**PROVIDED PASSAGE:**
You do it in the equation of motion you obtained.

$$\theta_{eq} = arccos(\frac{g}{R\omega^2})$$

Does it exist for all values of ##\omega##?

What about ## \sin \theta = 0 ##?
 
  • #8
voko said:
You do it in the equation of motion you obtained.
Does it exist for all values of ##\omega##?

What about ## \sin \theta = 0 ##?

It exists for
$$R\omega^2\geq g $$

Expansion of sine around my theta_eq??

$$\sin(\theta)=\sqrt{1-(\frac{g}{R\omega^2})^2}+\frac{g}{R\omega^2}\cdot (\theta -\arccos(\frac{g}{R\omega^2})-0.5\sqrt{1-(\frac{g}{R\omega^2})^2}\cdot (\theta -\arccos(\frac{g}{R\omega^2})^2+.. $$

I'm not really sure about what you meant with ''what about sin(theta)=0 ?'' . Sorry
 
  • #9
My question was whether ## \sin \theta = 0 ## also gives equilibrium points.

Your expansion is correct, but you do not need terms that are above linear in ##\theta##.
 
  • #10
voko said:
My question was whether ## \sin \theta = 0 ## also gives equilibrium points.

Your expansion is correct, but you do not need terms that are above linear in ##\theta##.

Oh, ofcourse! I forgot sin(theta). theta = 0 is an equilibrium point too.(well and pi but I guess that's not very reasonable here)

Word and item position data:
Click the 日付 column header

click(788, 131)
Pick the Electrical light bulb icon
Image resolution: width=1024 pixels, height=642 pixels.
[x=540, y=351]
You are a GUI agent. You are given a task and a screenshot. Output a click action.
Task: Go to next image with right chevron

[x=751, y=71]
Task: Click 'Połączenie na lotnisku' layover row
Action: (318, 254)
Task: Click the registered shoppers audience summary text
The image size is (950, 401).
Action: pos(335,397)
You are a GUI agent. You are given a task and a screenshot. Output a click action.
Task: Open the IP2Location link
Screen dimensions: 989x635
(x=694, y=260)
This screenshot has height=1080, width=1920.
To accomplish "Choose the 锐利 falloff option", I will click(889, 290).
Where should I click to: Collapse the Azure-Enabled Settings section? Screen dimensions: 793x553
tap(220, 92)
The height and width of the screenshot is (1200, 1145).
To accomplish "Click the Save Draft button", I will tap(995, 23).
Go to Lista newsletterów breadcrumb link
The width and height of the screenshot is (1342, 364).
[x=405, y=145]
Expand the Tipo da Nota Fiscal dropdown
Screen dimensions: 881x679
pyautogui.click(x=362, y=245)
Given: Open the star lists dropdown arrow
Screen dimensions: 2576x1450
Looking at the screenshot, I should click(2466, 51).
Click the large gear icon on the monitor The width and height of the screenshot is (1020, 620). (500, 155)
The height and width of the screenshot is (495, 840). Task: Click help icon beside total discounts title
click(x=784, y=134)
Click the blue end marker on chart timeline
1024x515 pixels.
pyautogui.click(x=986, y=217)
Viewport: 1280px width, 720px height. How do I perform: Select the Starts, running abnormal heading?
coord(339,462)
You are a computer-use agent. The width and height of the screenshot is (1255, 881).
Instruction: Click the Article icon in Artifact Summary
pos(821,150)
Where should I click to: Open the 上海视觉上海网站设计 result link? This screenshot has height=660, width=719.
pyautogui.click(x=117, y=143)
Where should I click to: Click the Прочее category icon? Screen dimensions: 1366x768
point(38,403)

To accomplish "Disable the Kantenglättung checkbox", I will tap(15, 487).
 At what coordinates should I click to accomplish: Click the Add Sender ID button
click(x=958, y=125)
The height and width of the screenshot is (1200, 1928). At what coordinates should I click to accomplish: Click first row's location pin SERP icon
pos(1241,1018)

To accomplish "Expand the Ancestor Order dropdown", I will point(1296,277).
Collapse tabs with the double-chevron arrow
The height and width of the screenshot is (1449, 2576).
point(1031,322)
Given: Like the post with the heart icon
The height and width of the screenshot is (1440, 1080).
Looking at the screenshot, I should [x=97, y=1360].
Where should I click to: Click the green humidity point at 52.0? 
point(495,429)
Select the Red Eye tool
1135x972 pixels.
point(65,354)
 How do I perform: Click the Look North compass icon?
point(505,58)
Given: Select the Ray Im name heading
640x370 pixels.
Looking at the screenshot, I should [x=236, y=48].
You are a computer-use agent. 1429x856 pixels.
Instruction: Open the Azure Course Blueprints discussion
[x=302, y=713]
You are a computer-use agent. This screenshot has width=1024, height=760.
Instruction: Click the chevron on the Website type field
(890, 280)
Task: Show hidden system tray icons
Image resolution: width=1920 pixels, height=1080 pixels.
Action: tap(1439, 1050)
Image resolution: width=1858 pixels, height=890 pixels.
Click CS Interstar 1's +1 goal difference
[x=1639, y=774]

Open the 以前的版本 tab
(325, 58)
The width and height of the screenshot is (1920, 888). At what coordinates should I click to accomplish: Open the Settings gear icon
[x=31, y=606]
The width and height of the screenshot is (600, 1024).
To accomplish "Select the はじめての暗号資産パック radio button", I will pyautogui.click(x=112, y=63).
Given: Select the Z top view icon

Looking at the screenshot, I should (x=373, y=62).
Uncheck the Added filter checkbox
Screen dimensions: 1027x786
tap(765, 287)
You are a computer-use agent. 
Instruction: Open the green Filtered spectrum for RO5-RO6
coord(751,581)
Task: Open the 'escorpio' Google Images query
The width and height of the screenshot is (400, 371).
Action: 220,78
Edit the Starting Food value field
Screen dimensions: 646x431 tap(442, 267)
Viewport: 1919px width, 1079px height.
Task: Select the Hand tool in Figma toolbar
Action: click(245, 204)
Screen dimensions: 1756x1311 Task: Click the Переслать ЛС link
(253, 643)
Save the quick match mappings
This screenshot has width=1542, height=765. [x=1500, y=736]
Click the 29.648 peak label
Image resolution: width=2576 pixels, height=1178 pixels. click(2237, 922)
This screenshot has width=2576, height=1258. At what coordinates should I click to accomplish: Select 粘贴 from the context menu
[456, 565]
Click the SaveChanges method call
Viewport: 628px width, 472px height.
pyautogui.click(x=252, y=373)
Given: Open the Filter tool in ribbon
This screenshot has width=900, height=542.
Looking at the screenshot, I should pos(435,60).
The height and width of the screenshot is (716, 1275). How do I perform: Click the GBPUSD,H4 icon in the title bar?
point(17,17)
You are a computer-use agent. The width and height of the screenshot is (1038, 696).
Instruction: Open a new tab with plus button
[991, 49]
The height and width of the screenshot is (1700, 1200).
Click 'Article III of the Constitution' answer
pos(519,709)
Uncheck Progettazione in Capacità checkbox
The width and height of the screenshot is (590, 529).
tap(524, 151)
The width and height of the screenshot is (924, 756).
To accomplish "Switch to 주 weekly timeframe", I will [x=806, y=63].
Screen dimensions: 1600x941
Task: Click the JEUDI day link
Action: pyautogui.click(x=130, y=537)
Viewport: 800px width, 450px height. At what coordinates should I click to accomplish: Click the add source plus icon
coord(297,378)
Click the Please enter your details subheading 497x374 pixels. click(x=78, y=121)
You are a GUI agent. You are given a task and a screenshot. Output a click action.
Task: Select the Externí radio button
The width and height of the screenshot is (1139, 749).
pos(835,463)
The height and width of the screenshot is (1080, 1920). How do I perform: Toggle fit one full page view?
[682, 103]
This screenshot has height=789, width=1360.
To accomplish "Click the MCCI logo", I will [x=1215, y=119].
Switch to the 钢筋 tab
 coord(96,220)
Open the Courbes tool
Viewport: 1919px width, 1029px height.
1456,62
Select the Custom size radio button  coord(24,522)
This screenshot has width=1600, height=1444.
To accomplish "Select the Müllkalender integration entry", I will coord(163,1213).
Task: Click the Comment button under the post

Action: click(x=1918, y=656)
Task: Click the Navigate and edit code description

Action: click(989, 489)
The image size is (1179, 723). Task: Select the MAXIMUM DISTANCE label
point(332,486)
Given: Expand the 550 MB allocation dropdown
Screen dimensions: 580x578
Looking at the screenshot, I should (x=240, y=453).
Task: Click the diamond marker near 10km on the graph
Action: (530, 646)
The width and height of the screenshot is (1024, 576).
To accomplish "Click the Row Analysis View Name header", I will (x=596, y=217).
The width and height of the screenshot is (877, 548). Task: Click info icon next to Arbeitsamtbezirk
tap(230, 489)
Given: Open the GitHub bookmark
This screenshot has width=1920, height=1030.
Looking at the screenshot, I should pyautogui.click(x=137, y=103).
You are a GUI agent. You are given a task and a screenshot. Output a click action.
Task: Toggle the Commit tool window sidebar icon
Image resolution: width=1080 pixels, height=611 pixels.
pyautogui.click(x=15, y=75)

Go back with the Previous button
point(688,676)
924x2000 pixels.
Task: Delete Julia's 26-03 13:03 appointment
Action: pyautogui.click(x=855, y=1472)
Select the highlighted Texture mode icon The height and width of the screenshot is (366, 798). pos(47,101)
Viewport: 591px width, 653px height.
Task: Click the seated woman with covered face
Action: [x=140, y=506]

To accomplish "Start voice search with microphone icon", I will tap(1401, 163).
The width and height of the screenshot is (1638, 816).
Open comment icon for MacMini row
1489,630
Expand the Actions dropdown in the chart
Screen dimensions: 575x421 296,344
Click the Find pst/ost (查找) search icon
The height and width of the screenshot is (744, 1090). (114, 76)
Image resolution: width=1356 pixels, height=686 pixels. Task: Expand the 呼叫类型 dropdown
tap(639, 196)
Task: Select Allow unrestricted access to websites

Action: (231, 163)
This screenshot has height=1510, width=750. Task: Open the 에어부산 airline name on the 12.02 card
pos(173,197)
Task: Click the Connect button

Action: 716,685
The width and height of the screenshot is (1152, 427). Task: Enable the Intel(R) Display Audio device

**WHAT THIS EXERCISE ASKS:**
a) In the forum thread about equilibrium angles, under what condition does the equilibrium angle exist?
b) Write out the forum thread about equilibrium angles word for word, starting with "I'm not really" and going on through "very reasonable here)".
c) Continue the forum thread about equilibrium angles from where it stops.
This data has no connection to the forum thread about equilibrium angles.

**TASK ANSWERS:**
a) It exists when Rω² ≥ g.

b)
I'm not really sure about what you meant with ''what about sin(theta)=0 ?'' . Sorry
 
  • #9
My question was whether ## \sin \theta = 0 ## also gives equilibrium points.

Your expansion is correct, but you do not need terms that are above linear in ##\theta##.
 
  • #10
voko said:
My question was whether ## \sin \theta = 0 ## also gives equilibrium points.

Your expansion is correct, but you do not need terms that are above linear in ##\theta##.

Oh, ofcourse! I forgot sin(theta). theta = 0 is an equilibrium point too.(well and pi but I guess that's not very reasonable here)

c)
So I just have to expand sin(theta)cos(theta) now and then write it out?
 
  • #11
Also, how do you type in tex inside your normal sentences? The way I do it ([ tex] [/ tex]) , my text comes on a new line.
 
  • #12
you can use itex instead. (sorry for jumping in on this thread). Don't be too quick to dismiss theta=Pi. What do questions b) and c) actually ask you for?
 
  • #13
dumbperson said:
Oh, ofcourse! I forgot sin(theta). theta = 0 is an equilibrium point too.(well and pi but I guess that's not very reasonable here)

Do not guess. Your task is to find out whether ##\theta = \pi ## is a stable equilibrium.

So I just have to expand sin(theta)cos(theta) now and then write it out?

Yes - about each equilibrium. Note that in all cases except ## \theta_{e} = 0 ##, you will have to change your variable to ## \theta^* = \theta - \theta_{e} ##, so that the resultant equation have the canonical form ##\ddot {\theta ^*} + k^2 \theta ^* = 0 ##.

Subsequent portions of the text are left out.